§ **The request**
Retype the entries starting at the line containing "You are a computer-use" and ending at the line containing "(x=529, y=462)", including both of those lines, and leave the pictures out.

§ **Data in this exercise**
▶

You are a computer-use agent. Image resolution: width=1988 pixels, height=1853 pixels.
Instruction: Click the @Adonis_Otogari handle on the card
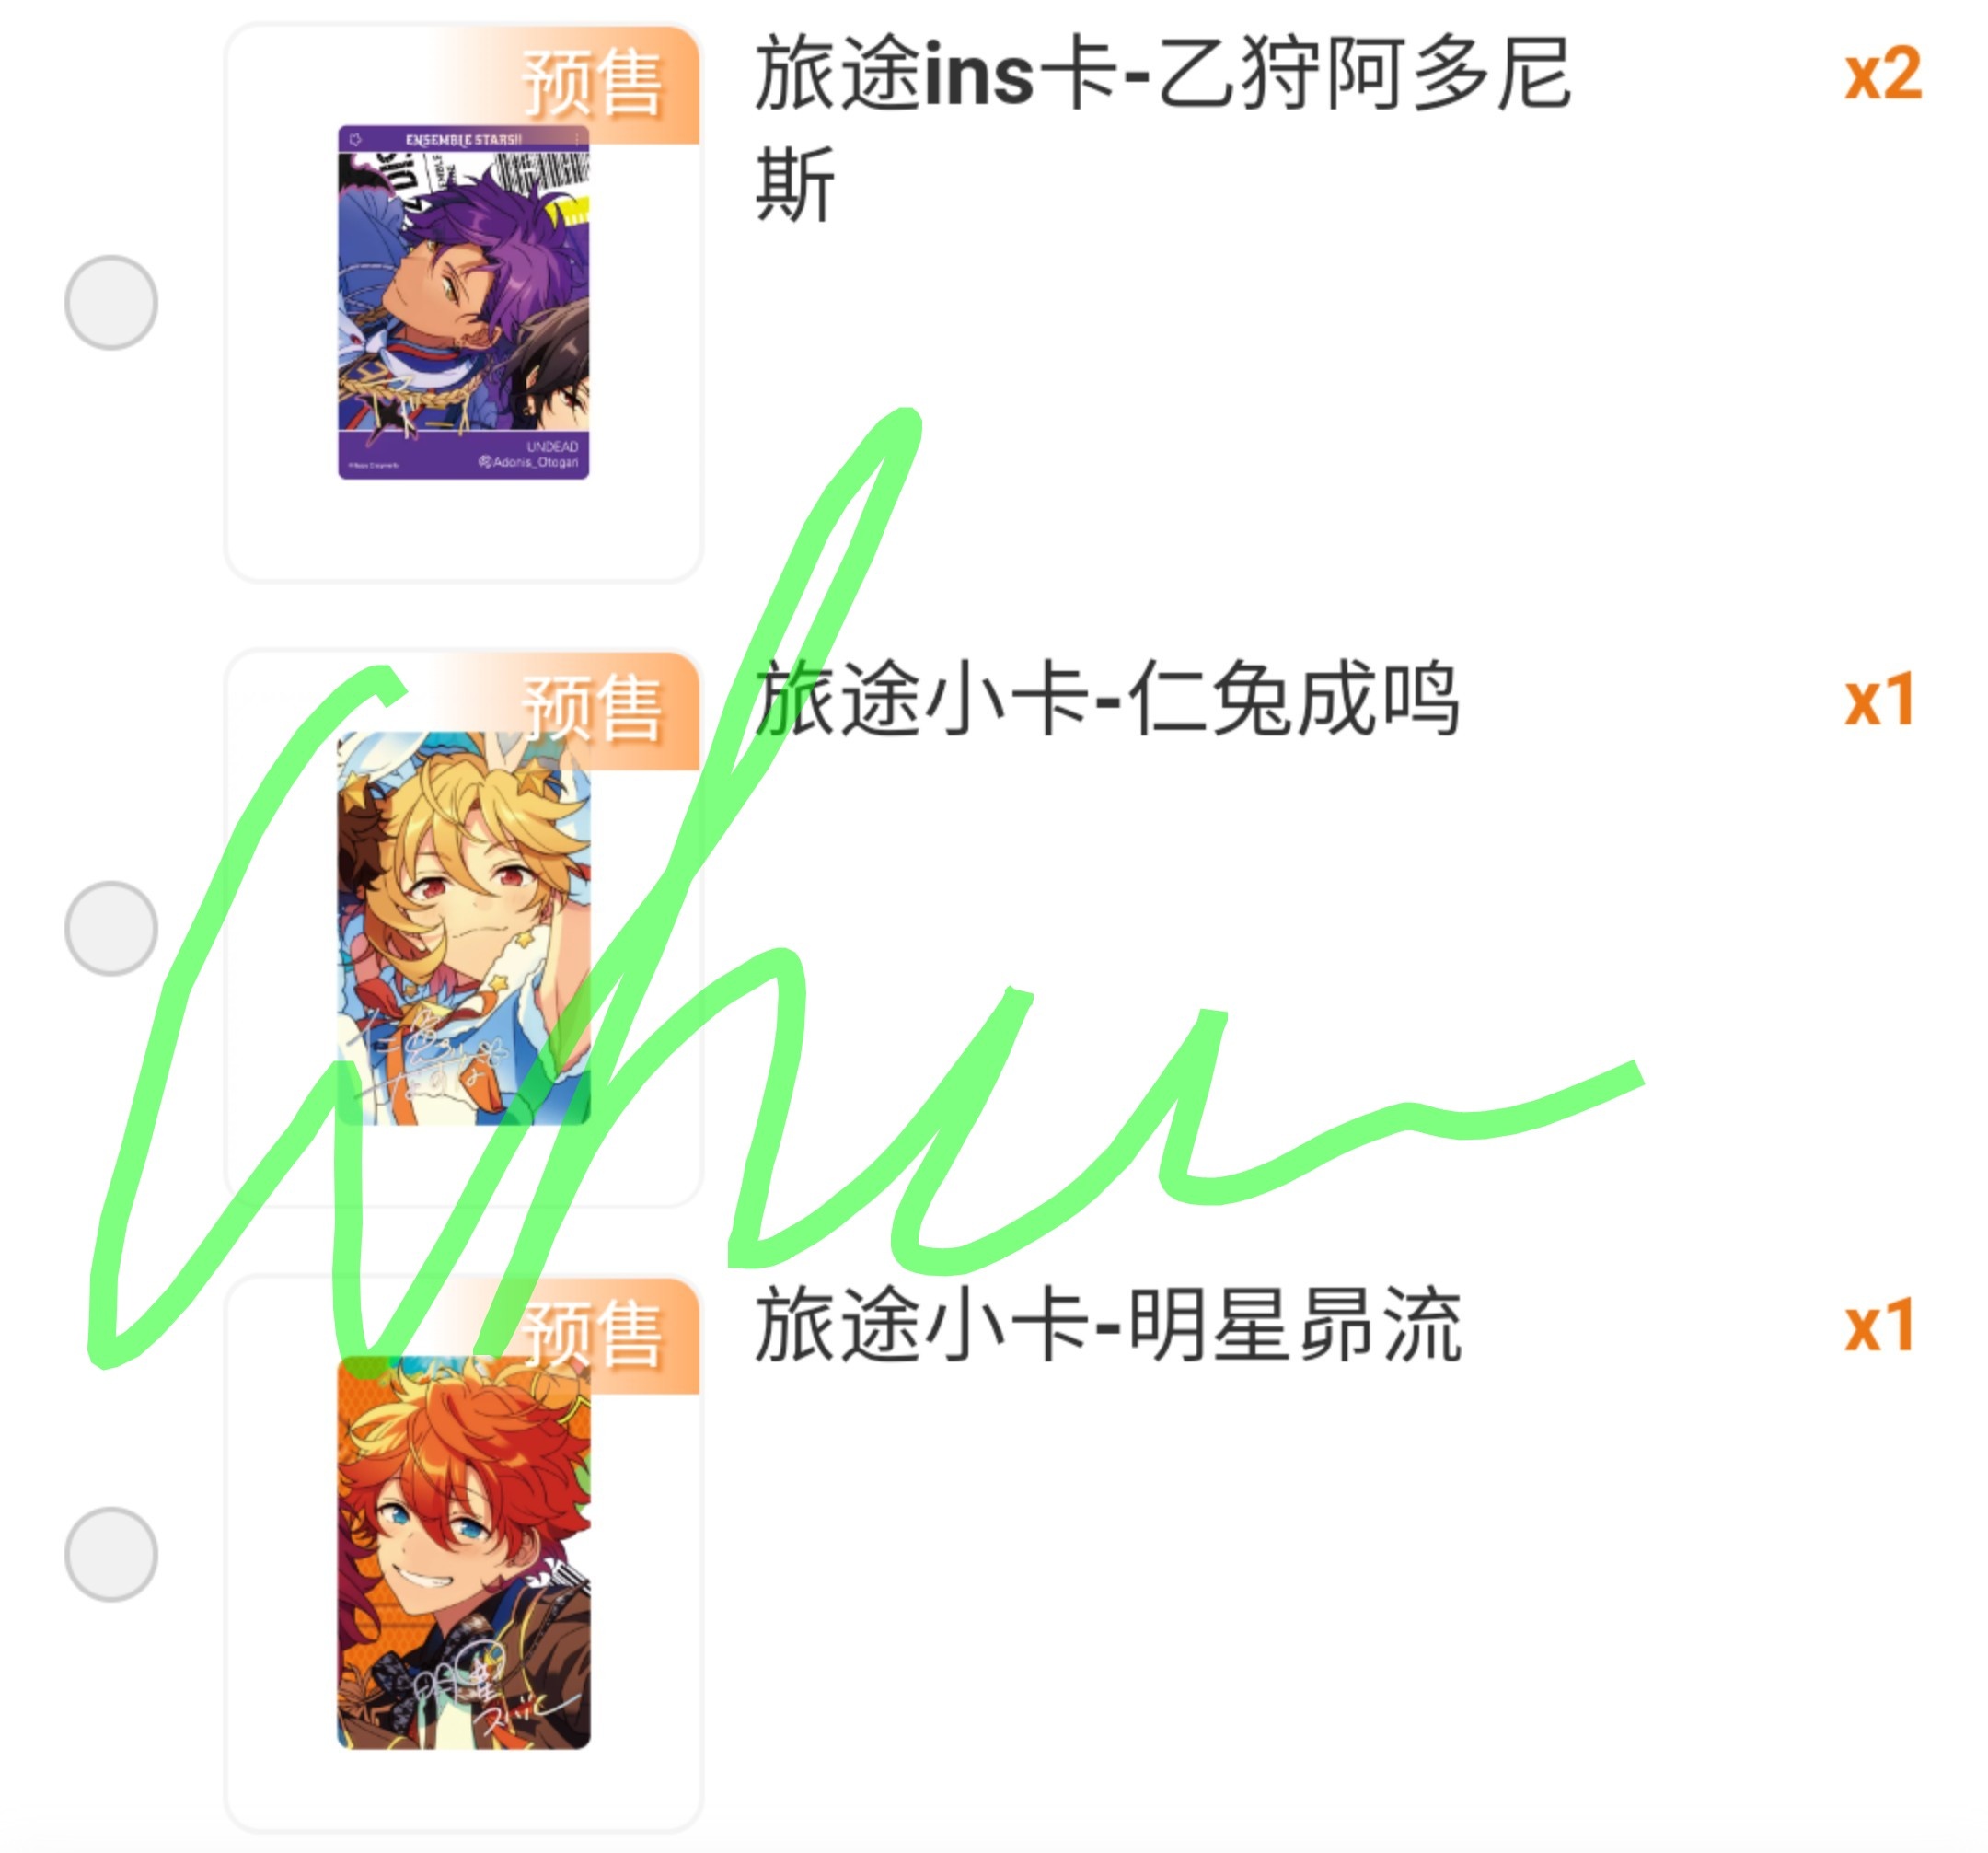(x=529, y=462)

◀
▶

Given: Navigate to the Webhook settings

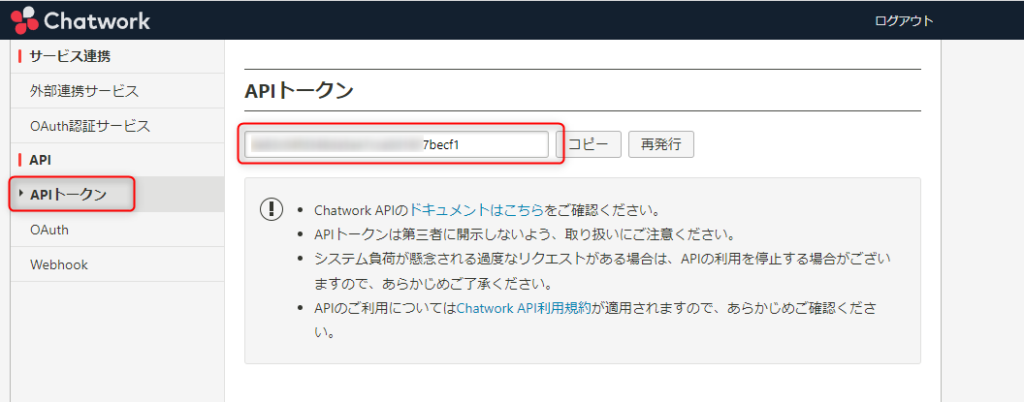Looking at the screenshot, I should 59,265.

◀

§ **Full solution**
You are a computer-use agent. Image resolution: width=1988 pixels, height=1853 pixels.
Instruction: Click the @Adonis_Otogari handle on the card
(x=529, y=462)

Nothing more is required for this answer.